I've been playing around with tfhub using the Keras API, and had a pretty confusing experience trying to fine-tune weights. It took me a while to realize this, but even though I was setting trainable=True when loading the module, the embedding weights weren't changing at all.
Here's a small repro. I build a model that takes a string and outputs the component-wise average of its embedding. Then I train it to try to push certain words to have very large embeddings. But the embeddings don't change.
Eventually, I figured out that a Keras model will only train variables that belong to the 'trainable_weights' property of one of its layers (it's not enough that a variable is part of the model's calculations and belongs to the 'trainable_variables' collection). So to accomplish any fine-tuning, I needed to add some code like this when creating the embedding layer:
embed_layer = keras.layers.Lambda(embed_lambda)

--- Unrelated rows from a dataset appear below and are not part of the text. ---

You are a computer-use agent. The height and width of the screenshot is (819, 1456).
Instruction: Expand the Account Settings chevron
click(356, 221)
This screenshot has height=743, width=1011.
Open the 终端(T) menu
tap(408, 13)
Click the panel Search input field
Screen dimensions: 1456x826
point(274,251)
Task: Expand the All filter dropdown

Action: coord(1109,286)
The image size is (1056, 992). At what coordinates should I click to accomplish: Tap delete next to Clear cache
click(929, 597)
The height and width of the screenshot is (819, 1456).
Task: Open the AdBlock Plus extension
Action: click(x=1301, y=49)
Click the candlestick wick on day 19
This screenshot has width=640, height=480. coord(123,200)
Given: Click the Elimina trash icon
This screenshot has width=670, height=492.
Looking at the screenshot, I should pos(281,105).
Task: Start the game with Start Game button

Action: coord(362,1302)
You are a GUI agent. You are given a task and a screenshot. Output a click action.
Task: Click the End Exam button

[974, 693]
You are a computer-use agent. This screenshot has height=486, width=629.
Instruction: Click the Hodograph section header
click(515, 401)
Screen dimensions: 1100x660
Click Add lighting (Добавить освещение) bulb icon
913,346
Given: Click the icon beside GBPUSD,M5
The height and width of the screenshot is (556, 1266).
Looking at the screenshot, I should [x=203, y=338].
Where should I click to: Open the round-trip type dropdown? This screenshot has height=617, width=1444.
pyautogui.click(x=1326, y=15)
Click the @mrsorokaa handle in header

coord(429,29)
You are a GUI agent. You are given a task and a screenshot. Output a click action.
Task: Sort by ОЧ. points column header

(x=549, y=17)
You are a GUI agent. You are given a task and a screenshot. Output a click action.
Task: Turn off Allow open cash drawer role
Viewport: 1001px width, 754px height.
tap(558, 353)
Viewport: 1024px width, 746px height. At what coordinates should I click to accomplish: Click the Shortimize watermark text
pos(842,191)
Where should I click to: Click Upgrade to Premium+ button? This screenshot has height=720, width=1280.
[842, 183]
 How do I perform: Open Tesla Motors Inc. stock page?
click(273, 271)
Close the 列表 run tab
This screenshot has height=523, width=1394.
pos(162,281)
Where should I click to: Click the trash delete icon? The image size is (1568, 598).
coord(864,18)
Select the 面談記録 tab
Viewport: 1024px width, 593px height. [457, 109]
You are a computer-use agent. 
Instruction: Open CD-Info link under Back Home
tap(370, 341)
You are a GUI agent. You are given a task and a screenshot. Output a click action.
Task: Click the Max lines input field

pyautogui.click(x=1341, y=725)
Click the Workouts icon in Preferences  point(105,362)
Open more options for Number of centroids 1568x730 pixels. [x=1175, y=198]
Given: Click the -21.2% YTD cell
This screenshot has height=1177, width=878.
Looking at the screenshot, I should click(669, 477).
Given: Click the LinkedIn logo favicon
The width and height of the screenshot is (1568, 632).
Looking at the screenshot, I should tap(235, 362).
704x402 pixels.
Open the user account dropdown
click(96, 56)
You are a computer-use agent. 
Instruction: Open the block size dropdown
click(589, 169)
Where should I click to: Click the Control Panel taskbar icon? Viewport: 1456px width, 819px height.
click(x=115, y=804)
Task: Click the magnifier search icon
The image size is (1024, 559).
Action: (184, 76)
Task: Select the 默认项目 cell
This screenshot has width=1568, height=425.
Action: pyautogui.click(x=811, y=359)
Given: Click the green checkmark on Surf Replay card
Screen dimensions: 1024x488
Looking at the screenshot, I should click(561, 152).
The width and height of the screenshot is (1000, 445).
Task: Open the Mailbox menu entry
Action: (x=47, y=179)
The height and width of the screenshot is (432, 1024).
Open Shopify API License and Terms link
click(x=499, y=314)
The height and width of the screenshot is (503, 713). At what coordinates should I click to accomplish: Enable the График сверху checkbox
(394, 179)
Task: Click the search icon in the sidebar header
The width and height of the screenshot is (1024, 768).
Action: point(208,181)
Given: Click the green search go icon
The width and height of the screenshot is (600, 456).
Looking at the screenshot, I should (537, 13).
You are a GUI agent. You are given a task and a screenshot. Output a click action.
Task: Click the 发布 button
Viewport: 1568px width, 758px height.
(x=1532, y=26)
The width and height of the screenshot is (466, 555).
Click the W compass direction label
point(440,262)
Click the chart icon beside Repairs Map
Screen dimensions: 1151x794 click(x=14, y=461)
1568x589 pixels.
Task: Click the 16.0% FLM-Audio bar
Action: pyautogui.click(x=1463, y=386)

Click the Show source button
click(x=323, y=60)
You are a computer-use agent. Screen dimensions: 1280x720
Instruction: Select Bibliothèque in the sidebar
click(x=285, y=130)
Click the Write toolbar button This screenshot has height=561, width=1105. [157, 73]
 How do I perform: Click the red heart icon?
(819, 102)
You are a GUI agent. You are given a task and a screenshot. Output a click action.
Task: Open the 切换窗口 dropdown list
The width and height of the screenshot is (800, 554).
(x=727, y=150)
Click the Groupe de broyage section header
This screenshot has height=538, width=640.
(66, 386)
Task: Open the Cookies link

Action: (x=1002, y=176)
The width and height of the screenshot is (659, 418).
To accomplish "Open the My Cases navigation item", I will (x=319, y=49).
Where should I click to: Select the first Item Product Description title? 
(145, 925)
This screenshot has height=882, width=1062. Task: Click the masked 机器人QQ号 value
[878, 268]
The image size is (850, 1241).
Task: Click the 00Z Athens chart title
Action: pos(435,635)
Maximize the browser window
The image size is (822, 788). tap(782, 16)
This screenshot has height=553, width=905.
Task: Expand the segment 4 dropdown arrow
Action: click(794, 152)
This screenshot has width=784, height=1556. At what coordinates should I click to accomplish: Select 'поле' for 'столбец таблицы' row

all_trainables = tf.get_default_graph().get_collection('trainable_variables')
for vars in embedder.variable_map.values():
if not isinstance(vars, list):
vars = [vars]
for var in vars:
if var in all_trainables:
embed_layer.trainable_weights.append(var)
I found this pretty surprising. In the "build a simple text classifier" tutorial which uses the estimator framework, finetuning just works when trainable is set to True, with no further configuration required.
I wonder whether this should be documented somewhere? Or better yet, maybe the hub API could include a text_embedding_layer and image_embedding_layer (in the same way that they export the text_embedding_column and image_embedding_column helpers for the estimator framework).